== PROBLEM STATEMENT ==
Whenever a line contains "computer", include it in the count; reply with the number of such lines in the data and nothing else.

● ● ● ● ●

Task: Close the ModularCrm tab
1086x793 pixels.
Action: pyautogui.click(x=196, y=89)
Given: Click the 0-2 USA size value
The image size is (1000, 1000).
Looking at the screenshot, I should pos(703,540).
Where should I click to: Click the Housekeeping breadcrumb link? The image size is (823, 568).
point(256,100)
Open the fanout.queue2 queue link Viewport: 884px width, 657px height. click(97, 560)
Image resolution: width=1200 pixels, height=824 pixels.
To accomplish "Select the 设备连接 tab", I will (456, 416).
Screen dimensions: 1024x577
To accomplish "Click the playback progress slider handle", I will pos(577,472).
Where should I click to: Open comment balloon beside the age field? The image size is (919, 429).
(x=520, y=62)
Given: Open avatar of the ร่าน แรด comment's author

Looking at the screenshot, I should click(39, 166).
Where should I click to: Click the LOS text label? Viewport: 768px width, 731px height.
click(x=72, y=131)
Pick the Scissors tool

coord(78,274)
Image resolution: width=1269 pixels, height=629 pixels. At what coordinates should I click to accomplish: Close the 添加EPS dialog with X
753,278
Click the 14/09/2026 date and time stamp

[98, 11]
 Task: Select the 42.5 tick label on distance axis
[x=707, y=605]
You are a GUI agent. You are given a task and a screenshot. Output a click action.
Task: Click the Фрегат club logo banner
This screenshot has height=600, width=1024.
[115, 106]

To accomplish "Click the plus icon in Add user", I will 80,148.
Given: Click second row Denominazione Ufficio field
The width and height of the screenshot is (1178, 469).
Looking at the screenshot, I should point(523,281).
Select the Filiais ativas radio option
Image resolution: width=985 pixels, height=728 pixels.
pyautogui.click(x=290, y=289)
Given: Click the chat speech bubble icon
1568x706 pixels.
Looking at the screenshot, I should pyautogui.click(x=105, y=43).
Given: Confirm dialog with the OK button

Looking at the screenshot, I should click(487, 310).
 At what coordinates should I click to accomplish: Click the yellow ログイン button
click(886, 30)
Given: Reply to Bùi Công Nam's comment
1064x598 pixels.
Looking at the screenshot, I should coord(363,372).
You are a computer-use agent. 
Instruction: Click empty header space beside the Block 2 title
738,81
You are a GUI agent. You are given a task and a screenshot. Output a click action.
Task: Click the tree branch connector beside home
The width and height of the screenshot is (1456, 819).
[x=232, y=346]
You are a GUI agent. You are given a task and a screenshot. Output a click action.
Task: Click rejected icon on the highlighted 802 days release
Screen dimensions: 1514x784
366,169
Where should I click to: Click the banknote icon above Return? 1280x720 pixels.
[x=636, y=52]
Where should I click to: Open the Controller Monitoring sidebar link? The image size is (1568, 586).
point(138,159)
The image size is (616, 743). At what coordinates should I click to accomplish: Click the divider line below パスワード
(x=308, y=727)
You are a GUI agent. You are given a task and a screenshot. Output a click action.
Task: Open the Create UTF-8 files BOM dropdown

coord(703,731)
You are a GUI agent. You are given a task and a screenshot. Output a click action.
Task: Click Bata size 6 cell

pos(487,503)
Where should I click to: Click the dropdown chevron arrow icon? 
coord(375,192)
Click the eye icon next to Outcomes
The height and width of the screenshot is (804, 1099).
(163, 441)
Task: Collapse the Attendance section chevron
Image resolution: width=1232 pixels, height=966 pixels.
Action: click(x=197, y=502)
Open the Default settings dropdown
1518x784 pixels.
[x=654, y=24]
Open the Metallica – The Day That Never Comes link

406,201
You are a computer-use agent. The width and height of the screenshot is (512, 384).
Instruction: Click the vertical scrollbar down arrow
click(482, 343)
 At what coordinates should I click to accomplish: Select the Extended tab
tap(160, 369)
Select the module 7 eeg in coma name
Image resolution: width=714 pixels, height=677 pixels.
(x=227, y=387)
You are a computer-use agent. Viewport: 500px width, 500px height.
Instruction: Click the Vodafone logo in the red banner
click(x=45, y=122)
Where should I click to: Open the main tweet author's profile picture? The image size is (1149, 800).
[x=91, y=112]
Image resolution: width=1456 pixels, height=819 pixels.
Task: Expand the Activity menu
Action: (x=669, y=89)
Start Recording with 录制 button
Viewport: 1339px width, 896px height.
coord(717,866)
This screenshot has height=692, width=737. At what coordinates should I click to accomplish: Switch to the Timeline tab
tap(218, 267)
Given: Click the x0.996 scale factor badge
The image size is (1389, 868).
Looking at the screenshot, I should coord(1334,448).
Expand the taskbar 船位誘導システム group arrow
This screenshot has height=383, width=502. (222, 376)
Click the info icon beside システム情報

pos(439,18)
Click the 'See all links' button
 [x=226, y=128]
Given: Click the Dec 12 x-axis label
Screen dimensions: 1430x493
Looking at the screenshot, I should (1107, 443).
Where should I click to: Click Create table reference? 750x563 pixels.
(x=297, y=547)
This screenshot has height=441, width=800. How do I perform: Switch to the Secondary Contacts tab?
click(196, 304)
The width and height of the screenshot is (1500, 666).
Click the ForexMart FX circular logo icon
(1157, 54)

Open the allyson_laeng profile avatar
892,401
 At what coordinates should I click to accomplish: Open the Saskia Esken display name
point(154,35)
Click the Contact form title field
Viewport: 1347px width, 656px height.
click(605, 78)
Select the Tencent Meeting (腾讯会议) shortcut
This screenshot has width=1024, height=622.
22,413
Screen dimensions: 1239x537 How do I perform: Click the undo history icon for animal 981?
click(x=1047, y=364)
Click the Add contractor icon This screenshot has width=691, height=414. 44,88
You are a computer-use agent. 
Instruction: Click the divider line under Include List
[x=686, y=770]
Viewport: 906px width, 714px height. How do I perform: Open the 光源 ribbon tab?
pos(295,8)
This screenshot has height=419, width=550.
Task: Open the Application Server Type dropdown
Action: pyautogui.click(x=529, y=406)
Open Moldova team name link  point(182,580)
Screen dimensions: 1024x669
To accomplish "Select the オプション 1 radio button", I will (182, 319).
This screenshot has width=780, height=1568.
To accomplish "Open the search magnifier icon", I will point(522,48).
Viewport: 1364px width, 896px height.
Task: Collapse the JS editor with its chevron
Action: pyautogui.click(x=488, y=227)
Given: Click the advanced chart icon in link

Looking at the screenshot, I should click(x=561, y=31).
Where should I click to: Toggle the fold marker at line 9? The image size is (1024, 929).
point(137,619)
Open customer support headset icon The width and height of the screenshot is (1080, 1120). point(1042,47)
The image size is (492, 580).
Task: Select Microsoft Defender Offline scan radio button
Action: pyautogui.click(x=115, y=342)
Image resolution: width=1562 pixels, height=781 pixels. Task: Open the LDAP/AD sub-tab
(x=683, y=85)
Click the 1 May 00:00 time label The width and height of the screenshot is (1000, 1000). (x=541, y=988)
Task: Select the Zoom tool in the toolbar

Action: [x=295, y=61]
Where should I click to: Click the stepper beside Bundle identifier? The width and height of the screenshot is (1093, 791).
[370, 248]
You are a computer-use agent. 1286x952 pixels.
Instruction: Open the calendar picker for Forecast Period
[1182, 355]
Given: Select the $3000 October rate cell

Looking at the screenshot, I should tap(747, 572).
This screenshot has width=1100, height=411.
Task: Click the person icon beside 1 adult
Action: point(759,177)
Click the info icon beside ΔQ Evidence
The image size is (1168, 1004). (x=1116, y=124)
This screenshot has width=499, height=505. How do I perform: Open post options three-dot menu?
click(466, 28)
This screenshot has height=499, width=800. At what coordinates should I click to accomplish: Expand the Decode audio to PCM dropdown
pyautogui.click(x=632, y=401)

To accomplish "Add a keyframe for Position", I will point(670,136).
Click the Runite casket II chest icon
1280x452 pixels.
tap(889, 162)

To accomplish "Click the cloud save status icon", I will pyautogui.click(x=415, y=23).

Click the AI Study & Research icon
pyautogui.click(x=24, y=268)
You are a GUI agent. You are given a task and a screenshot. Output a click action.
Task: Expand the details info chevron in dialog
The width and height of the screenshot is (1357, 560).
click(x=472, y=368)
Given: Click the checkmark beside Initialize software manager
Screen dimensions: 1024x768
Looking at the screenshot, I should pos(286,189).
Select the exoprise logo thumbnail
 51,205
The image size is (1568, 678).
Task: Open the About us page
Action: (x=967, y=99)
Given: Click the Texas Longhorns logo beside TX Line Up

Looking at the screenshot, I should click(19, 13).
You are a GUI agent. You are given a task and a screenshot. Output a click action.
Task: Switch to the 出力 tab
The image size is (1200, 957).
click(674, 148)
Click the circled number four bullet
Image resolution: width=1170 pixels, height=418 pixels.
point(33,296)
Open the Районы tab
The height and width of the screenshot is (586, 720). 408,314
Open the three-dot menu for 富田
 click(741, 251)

● ● ● ● ●

== EXERCISE OUTPUT ==
5